# EXERCISE PROMPT:
The whole listing below should be duplicated exactly, with nothing left out.

# DATA RECORDS:
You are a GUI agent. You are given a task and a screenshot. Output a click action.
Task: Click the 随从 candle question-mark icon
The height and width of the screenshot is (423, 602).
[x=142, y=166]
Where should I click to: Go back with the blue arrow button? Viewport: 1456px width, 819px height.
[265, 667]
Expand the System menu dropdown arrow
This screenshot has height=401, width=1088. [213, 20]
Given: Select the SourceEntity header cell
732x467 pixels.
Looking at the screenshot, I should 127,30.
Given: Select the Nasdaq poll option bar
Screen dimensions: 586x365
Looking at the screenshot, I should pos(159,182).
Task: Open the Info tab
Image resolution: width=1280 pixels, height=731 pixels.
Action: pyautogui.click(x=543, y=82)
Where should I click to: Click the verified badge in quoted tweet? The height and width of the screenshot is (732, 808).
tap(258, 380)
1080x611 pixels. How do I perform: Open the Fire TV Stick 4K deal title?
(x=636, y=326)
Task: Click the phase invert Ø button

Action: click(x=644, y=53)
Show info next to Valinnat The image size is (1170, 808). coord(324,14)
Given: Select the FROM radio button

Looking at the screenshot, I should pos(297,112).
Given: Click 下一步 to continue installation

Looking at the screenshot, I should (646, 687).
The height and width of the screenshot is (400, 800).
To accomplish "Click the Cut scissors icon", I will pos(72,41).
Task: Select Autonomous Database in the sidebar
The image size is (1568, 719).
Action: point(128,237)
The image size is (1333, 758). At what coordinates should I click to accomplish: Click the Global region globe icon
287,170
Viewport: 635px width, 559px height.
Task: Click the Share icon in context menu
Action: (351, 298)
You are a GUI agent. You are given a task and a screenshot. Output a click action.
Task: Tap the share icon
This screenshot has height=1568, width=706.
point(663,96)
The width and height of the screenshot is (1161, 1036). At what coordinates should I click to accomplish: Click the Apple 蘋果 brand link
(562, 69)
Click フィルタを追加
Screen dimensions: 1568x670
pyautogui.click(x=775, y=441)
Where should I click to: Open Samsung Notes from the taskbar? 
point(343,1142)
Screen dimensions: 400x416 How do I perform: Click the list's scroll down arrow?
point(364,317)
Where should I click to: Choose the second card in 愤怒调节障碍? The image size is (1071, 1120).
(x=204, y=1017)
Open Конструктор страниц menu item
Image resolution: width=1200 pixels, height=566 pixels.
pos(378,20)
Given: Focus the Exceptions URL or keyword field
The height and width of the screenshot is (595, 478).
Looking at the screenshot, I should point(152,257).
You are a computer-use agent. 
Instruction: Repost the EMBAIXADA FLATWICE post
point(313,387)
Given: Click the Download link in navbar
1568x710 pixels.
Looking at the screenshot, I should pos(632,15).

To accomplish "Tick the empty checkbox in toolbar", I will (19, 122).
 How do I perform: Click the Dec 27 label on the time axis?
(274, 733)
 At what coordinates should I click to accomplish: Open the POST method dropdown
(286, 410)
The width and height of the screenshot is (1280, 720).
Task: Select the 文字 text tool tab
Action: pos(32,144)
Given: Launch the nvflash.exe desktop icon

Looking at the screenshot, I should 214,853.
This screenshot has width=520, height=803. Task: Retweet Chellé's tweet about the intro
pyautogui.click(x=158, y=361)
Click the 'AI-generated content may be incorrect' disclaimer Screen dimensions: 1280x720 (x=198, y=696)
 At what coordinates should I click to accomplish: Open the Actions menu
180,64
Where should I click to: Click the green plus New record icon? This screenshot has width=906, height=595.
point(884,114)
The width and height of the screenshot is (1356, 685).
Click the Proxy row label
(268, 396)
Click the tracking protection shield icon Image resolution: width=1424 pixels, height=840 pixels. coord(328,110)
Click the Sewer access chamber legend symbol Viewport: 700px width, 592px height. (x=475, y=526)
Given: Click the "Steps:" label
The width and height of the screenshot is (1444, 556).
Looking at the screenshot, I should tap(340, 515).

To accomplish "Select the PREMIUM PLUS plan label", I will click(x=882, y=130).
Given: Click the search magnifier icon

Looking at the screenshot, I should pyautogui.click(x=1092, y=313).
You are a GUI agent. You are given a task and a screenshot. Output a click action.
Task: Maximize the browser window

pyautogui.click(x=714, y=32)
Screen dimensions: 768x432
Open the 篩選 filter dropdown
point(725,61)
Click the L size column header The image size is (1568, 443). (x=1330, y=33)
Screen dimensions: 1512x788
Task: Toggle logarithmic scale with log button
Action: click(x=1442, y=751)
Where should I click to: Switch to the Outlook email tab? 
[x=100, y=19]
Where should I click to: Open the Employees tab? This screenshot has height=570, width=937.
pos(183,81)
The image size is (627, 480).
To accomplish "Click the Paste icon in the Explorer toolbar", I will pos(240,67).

# EXERCISE RESPONSE:
You are a GUI agent. You are given a task and a screenshot. Output a click action.
Task: Click the 随从 candle question-mark icon
The height and width of the screenshot is (423, 602).
[x=142, y=166]
Where should I click to: Go back with the blue arrow button? Viewport: 1456px width, 819px height.
[265, 667]
Expand the System menu dropdown arrow
This screenshot has height=401, width=1088. [213, 20]
Given: Select the SourceEntity header cell
732x467 pixels.
Looking at the screenshot, I should 127,30.
Given: Select the Nasdaq poll option bar
Screen dimensions: 586x365
Looking at the screenshot, I should pos(159,182).
Task: Open the Info tab
Image resolution: width=1280 pixels, height=731 pixels.
Action: pyautogui.click(x=543, y=82)
Where should I click to: Click the verified badge in quoted tweet? The height and width of the screenshot is (732, 808).
tap(258, 380)
1080x611 pixels. How do I perform: Open the Fire TV Stick 4K deal title?
(x=636, y=326)
Task: Click the phase invert Ø button

Action: click(x=644, y=53)
Show info next to Valinnat The image size is (1170, 808). coord(324,14)
Given: Select the FROM radio button

Looking at the screenshot, I should pos(297,112).
Given: Click 下一步 to continue installation

Looking at the screenshot, I should (646, 687).
The height and width of the screenshot is (400, 800).
To accomplish "Click the Cut scissors icon", I will pos(72,41).
Task: Select Autonomous Database in the sidebar
The image size is (1568, 719).
Action: point(128,237)
The image size is (1333, 758). At what coordinates should I click to accomplish: Click the Global region globe icon
287,170
Viewport: 635px width, 559px height.
Task: Click the Share icon in context menu
Action: (351, 298)
You are a GUI agent. You are given a task and a screenshot. Output a click action.
Task: Tap the share icon
This screenshot has height=1568, width=706.
point(663,96)
The width and height of the screenshot is (1161, 1036). At what coordinates should I click to accomplish: Click the Apple 蘋果 brand link
(562, 69)
Click フィルタを追加
Screen dimensions: 1568x670
pyautogui.click(x=775, y=441)
Where should I click to: Open Samsung Notes from the taskbar? 
point(343,1142)
Screen dimensions: 400x416 How do I perform: Click the list's scroll down arrow?
point(364,317)
Where should I click to: Choose the second card in 愤怒调节障碍? The image size is (1071, 1120).
(x=204, y=1017)
Open Конструктор страниц menu item
Image resolution: width=1200 pixels, height=566 pixels.
pos(378,20)
Given: Focus the Exceptions URL or keyword field
The height and width of the screenshot is (595, 478).
Looking at the screenshot, I should point(152,257).
You are a computer-use agent. 
Instruction: Repost the EMBAIXADA FLATWICE post
point(313,387)
Given: Click the Download link in navbar
1568x710 pixels.
Looking at the screenshot, I should pos(632,15).

To accomplish "Tick the empty checkbox in toolbar", I will (19, 122).
 How do I perform: Click the Dec 27 label on the time axis?
(274, 733)
 At what coordinates should I click to accomplish: Open the POST method dropdown
(286, 410)
The width and height of the screenshot is (1280, 720).
Task: Select the 文字 text tool tab
Action: pos(32,144)
Given: Launch the nvflash.exe desktop icon

Looking at the screenshot, I should 214,853.
This screenshot has width=520, height=803. Task: Retweet Chellé's tweet about the intro
pyautogui.click(x=158, y=361)
Click the 'AI-generated content may be incorrect' disclaimer Screen dimensions: 1280x720 (x=198, y=696)
 At what coordinates should I click to accomplish: Open the Actions menu
180,64
Where should I click to: Click the green plus New record icon? This screenshot has width=906, height=595.
point(884,114)
The width and height of the screenshot is (1356, 685).
Click the Proxy row label
(268, 396)
Click the tracking protection shield icon Image resolution: width=1424 pixels, height=840 pixels. coord(328,110)
Click the Sewer access chamber legend symbol Viewport: 700px width, 592px height. (x=475, y=526)
Given: Click the "Steps:" label
The width and height of the screenshot is (1444, 556).
Looking at the screenshot, I should tap(340, 515).

To accomplish "Select the PREMIUM PLUS plan label", I will click(x=882, y=130).
Given: Click the search magnifier icon

Looking at the screenshot, I should pyautogui.click(x=1092, y=313).
You are a GUI agent. You are given a task and a screenshot. Output a click action.
Task: Maximize the browser window

pyautogui.click(x=714, y=32)
Screen dimensions: 768x432
Open the 篩選 filter dropdown
point(725,61)
Click the L size column header The image size is (1568, 443). (x=1330, y=33)
Screen dimensions: 1512x788
Task: Toggle logarithmic scale with log button
Action: click(x=1442, y=751)
Where should I click to: Switch to the Outlook email tab? 
[x=100, y=19]
Where should I click to: Open the Employees tab? This screenshot has height=570, width=937.
pos(183,81)
The image size is (627, 480).
To accomplish "Click the Paste icon in the Explorer toolbar", I will pos(240,67).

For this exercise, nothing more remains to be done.